Tuesday, February 15, 2005

Principled, Popular, and Right

(updated)

CPC supporters who have been reading the Montreal Gazette (or Inkless Wells) ought to be reacting with horror to the massive and soon-to-be missed opportunity that is Health Care Reform.

Wells has been noting the considerable growth of privately-delivered & privately-paid health care in the City of Montreal. Since my non-NFL-related prognostication has been fairly decent of late, allow me to make a prediction:

At some point prior to the next federal Election Day, the Liberals will come out in favour of these businesses. (Specifically, that they won't be discouraging them, the clinics are not in contravention of the Canada Health Act, and if people with the means want to spend their own money on private care, bully for them.)

Speaking as purely a hack here, this would be an unmitigated disaster for the Conservative Party. What do you do when your rivals, who ostensibly sit to your left, come out with a stance that is consistent with conservative & libertarian principles; is massively popular; and is "right" (i.e. both inevitable and descriptive of the existing situation)? The political alternatives range from awful to awful:

1) Be fully supportive. "I'm glad the Liberals have come to their senses and adopted our secret agenda."
2) Agree with the policy, but rant and rave about how the Liberals demagogued this very issue in the last election. "Once again, the Liberals have said one thing and done another - but we're glad they've adopted our secret agenda." We've seen how effective this approach is - it's not.
3) Oppose the position. "We disagree that Canadians should be permitted to spend their own money on something so critical as their health." Base - what base?

I hope this scenario makes it clear that the only sensible thing for the CPC to do is to come out, right now, in support of private parallel health care (call it two-tier if you will, I don't much care).
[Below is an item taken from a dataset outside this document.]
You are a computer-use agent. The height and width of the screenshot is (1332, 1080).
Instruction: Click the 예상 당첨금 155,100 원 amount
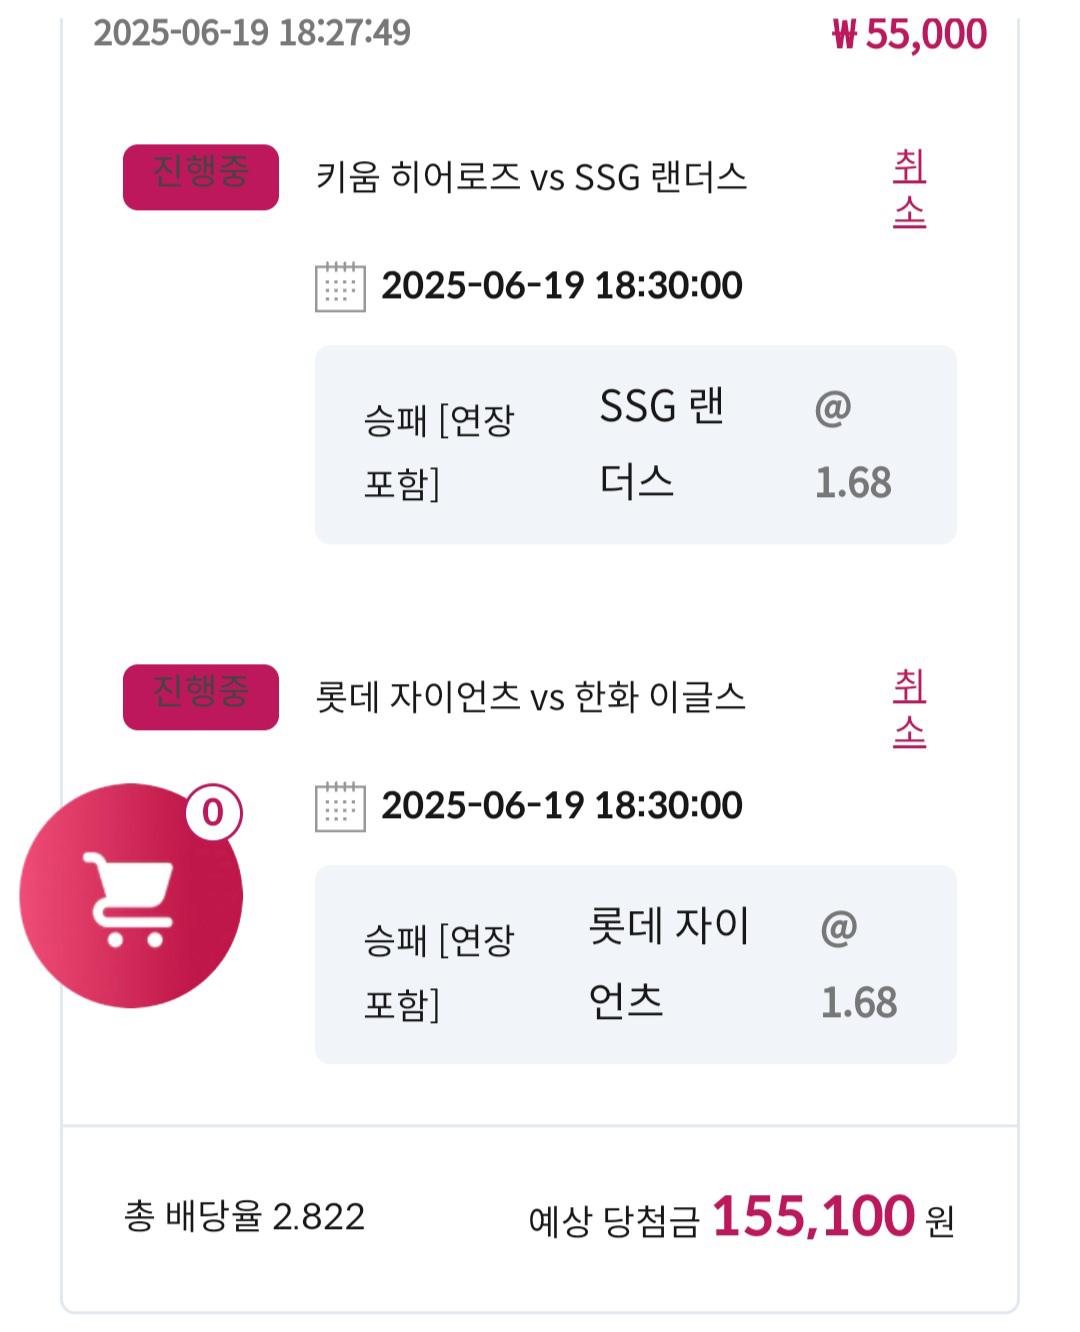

Since this position is in fact principled, popular, and right, it should be incredibly easy to defend. Again, which of these statements is more likely to attract voters:

1) "Paul Martin says he's against private health care, but his own city is the national capital of private clinics! Why isn't he taking action? What a hypocrite!"
2) "A booming business in private health care is underway in Montreal, and I'm glad Paul Martin's words deploring these types of clinics are just words. These clinics are providing much-needed service to those citizens of Montreal who, for whatever reason, prefer not to use the public system. People own their own bodies - they don't belong to the Government of Canada. And as a bonus, these people are not consuming the limited resources of the public system."

This is so bloody obvious, I'm going to stop now. Regrettably, I don't expect the CPC to follow this advice. They are afraid of kicking up a dust storm of "American-style health" fears - a storm that would be blown away in a week by the stiff breeze of reality and common sense. I'll just close with the Wells quote that introduces the poll linked above:
Sorry if you belong to that half of the population which believes, according to this new Environics poll, that you should be able to buy timely access to health care. No federal party agrees with you.
Attention Stephen Harper: you really, really have to be first on this one.

UPDATE: Per Don Martin in today's National Post (√ěStaples), what's going on in Montreal goes beyond fair liberalization of the system, and an alternative - I guess I should have made sure I knew more details. As such, I would like to make my own position perfectly clear:

1) Legal private facilities totally outside the public insurance system: definitely cool. Free country, my body is my own, etc. etc.
2) Privately operated facilities serving the public insurance system: probably cool. Certainly worth some experiments - there's decades of evidence that profit-seeking corporations can provide services more efficiently than governments. If health care is the exception, I'd like to see that proven in practice.
3) Privately operated facilities working for both the public and private systems, and charging the public clients out-of-pocket: not so cool at all. This is a real problem area; see Andrew Coyne's archives, if they're up again.